_PASSAGE:_
+++++

26 February, 2018
The latest trend analysis of PwC shows: Europe’s financial investors are adopting a much more cooperative approach than five or ten years ago. The European market continues to boom and deal volumes have achieved new heights. Steve Roberts, Head of Private Equity at PwC in Germany, explains why.
One of the main findings of the “Private Equity Trend Report 2018” is that Europe’s private equity companies are increasingly focusing on collaboration rather than confrontation. How precisely do you come to this conclusion?
Steve Roberts: Correct. There are multiple factors behind this. On one hand there are record levels of dry powder, raised funds have grown and the virtually zero interest environment has made the underlying macroeconomic conditions almost perfect for private equity and their operating model. However, there is a scarcity of takeover targets to feed this heightened appetite and this combined with increasing competition, continuing geopolitical uncertainty, unpredictable financial markets as well as increased pressure from LPs has all led to this current dynamic. For example, we asked private equity managers to indicate how the business model of the sector has changed during the past three years. In response to this question, 66 percent answered that they would cooperate with strategic investors much more frequently than was previously the case. In other words: instead of competing for a takeover target, the preferred approach is to adopt a strategy based on common ground. In response to the question about what has changed in doing business with PE’s limited partners, 37 percent stated that they much more frequently co-invest in deals. This is also what I find very interesting. In the past, pension funds or insurers preferred to hide behind private equity. Nowadays, they step aggressively into the public gaze as co-investors and sponsors.
In the past, private equity in Germany has been accused of burdening their portfolio companies with high levels of debt in order to maximize their own return. Are financial investors nowadays also more cooperative in this respect?

+++++

_COLLECTED MATERIAL:_
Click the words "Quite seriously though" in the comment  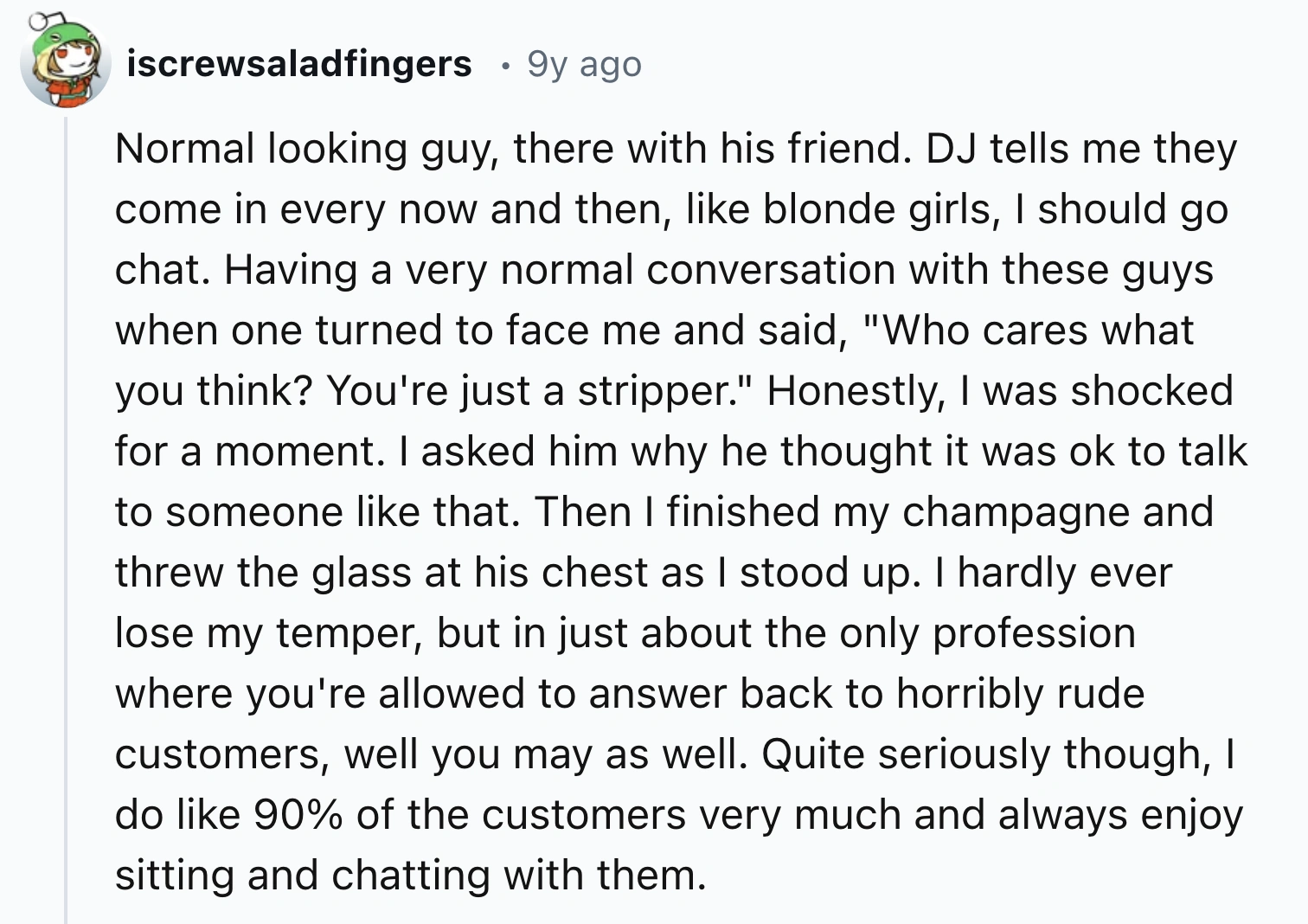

+++++

_YOUR GOAL:_ From the private equity interview above, write out word for word the stretch that begins with the words "26 February, 2018" and ends with the words "to this conclusion?".

_COMPLETE RESPONSE:_
26 February, 2018
The latest trend analysis of PwC shows: Europe’s financial investors are adopting a much more cooperative approach than five or ten years ago. The European market continues to boom and deal volumes have achieved new heights. Steve Roberts, Head of Private Equity at PwC in Germany, explains why.
One of the main findings of the “Private Equity Trend Report 2018” is that Europe’s private equity companies are increasingly focusing on collaboration rather than confrontation. How precisely do you come to this conclusion?